We also recognize that S. 1195 imposes new demands on the court without providing any additional support. As a result, court resources will be diverted to comply with the new termination requirements, court backlogs will grow and children will continue to wait for permanent, loving homes.

CWLA recommends that additional funding opportunities for permanency services and training be added to S. 1195, similar to those proposed in S. 511, the SAFE Act. Provisions in that bill allow states to be reimbursed for providing permanency services for a child and his/her family for up to one year from the day the child enters foster care. This will allow decisions about reunification or adoption to be made quickly and appropriately. S. 511 also provides funding for court staff and other agency training and retention so that staff are prepared to make prompt decisions. Well trained, experienced and well supervised workers with manageable caseloads are the best equipped to make good and prompt decisions about child safety, family capacity and permanence.

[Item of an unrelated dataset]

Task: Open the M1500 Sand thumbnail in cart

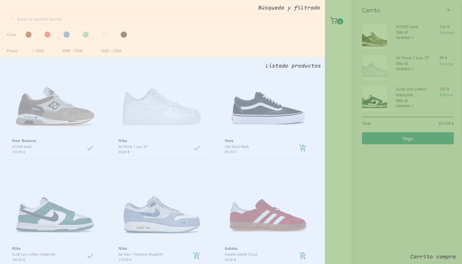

At the least, CWLA recommends eliminating the requirement that a termination of parental rights petition be filed when a child is in care 24 months during the child's lifetime. The lifetime of a child encompasses a great amount of time in which the circumstances under which the child might come into care could differ enormously. For example, a teenage mother could have placed her infant child in foster care voluntarily and that child could require care again as a teenager when his mother was battered. This provision would also be impossible to enforce. Although some states are making progress in tracking the re-entry of children in care in a single state, there is not a mechanism in place for doing so across state lines.

CWLA also recommends that Section 204 of S. 1195 be amended to make it clear that the provision about geographic barriers applies only to adoptive placements. Geography is very relevant in deciding an appropriate foster care placement for a child. This change eliminates any suggestion that it intends to alter the requirement in current law (Section 474(5) of the Social Security Act) that children be placed in foster care in the least restrictive and most appropriate setting available and in close proximity to the parent's home, consistent with the best interest and special needs of the child.

CWLA is also concerned about the Section 401 of S. 1195 which states that "Nothing in this prohibit the use of reasonable methods of parental discipline." While we share the concern about unwarranted investigations and inappropriate interventions in suspected cases of child abuse and neglect, we believe that this phrase would have the negative effect of deterring the reporting of suspected child maltreatment and creating a shield for child abusers. There is no disagreement about the rights of parents to discipline their children. However, when harm and injury is done to children in the name of "parental discipline," investigations under state law are warranted. We are concerned about any language in federal law that would discourage appropriate investigations of such reports. If that happens, children's safety would be threatened in direct contradiction to the intent of the P.A.S.S. Act.

In sum, we again applaud the efforts of the senators who worked diligently in developing this measure which we believe can and should move forward with improvements. And we commend this Committee for continuing to tackle these difficult and complex issues. We look forward to continuing to work with you to help children stay safe in loving, permanent homes.